Children tolerate treatment for cancer actually rather better than adults do; they’re very resilient, their families are very supportive. If there’s a strong technical argument most families agree to doing these things. To give drugs safely into the spinal fluid you need to have a device placed into the brain or the spinal column that allows you to administer a drug to that route. That’s a device that goes under the skin and we access it with a needle that goes through the skin. We insert it into the skin in such a way that the nerves are cut to the surface of the skin and so it’s numbed permanently so it isn’t a painful procedure to have the needle put in. Then we can administer the drugs directly into the spinal fluid. It’s associated with almost no symptoms, the children tolerate it. Once they are familiar with what you’re doing they tolerate it very well by and large. Of course some children don’t tolerate anything and we can’t always turn them into perfect patients but they often learn by a variety of psychological techniques to tolerate these sorts of procedures.
Then when we can give the drugs regularly into the spinal fluid then we’re in a position to see how effective they are and it’s very well tolerated, it doesn’t have all these side effects of the big doses of the same drugs given by mouth or intravenously.
Are clinical trials underway yet?
Yes, in children under the age of 5 who present with brain tumours there’s one group of patients who have a condition called AT/RT, or atypical teratoid rhabdoid tumour, which is a bit of a mouthful. They are routinely recommended to get intrathecal therapy and children who have brain tumours under the age of 3 with medulloblastoma, they are recommended in many centres to have intrathecal therapy. So it’s not new but it’s not widely used. We think that there is a great opportunity to extend its use to more problems with brain tumours because of its fantastic ratio of effectiveness over toxicity. We would like all our treatments to be less toxic.
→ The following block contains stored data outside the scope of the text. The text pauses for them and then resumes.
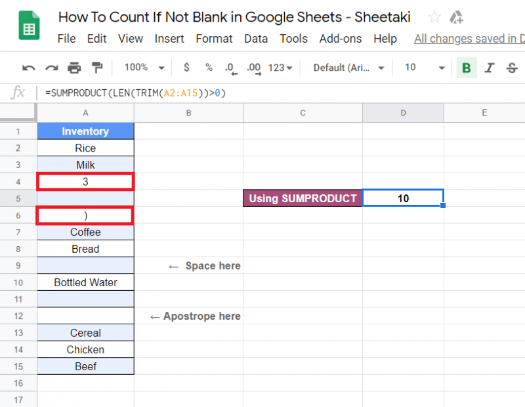Open the font size dropdown
This screenshot has height=407, width=525.
[420, 68]
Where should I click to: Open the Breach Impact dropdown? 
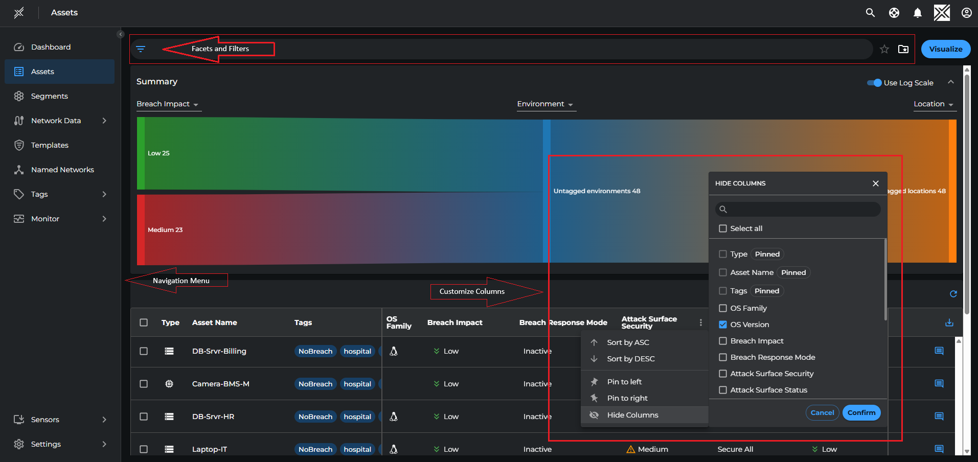point(167,104)

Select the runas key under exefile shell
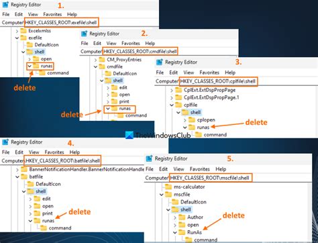(46, 66)
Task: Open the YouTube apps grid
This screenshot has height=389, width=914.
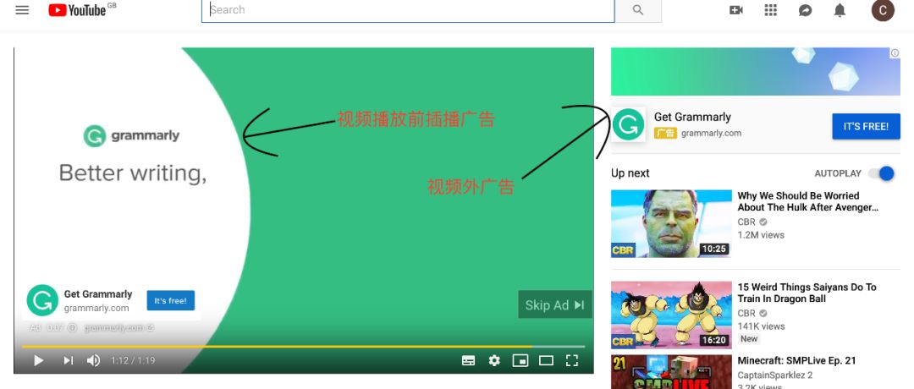Action: (x=771, y=10)
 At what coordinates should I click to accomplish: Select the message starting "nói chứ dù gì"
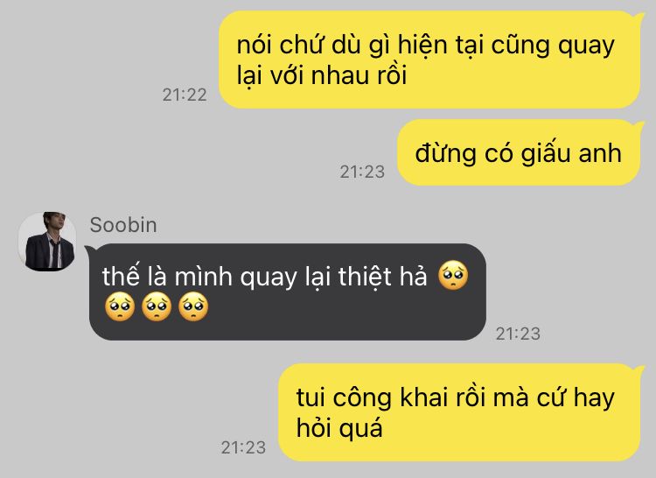(x=429, y=60)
What is your take-home message?
One of the very good things about this conference is it brought people together from different centres who have all had significant experience. We all seem to agree that this is a good priority to take things forward, so it’s not just one person’s view, it’s actually three major centres. There are several surgeons here who think technically that the procedure is something that they would support, it would be in the interests of the patients. So I think this is the beginning of a growing consensus and will lead to practice change.